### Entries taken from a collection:

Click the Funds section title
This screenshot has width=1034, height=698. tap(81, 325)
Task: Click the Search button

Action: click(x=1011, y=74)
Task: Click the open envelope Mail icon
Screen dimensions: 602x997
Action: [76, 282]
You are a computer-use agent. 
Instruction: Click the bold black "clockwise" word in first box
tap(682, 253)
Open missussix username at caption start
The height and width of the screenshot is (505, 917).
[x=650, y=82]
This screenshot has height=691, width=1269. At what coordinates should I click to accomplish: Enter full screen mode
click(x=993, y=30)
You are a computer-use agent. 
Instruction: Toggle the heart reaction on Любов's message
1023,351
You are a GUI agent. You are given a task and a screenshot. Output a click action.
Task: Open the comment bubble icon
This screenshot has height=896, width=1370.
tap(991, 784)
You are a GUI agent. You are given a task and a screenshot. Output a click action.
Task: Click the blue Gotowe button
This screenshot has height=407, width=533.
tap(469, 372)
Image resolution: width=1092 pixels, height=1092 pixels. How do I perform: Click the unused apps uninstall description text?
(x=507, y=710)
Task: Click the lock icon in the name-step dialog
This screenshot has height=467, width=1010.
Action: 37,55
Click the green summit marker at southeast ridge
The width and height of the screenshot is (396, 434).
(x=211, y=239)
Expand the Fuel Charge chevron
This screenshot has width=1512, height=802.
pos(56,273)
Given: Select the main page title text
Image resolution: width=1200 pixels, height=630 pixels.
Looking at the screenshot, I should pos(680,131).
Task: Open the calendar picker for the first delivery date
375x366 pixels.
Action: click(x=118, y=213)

### ASSIGNED TASK:
Read the data above. Pull out each line in which the string "icon" appears.

### ANSWER FOR THE TASK:
Task: Click the open envelope Mail icon
Task: Open the comment bubble icon
Task: Click the lock icon in the name-step dialog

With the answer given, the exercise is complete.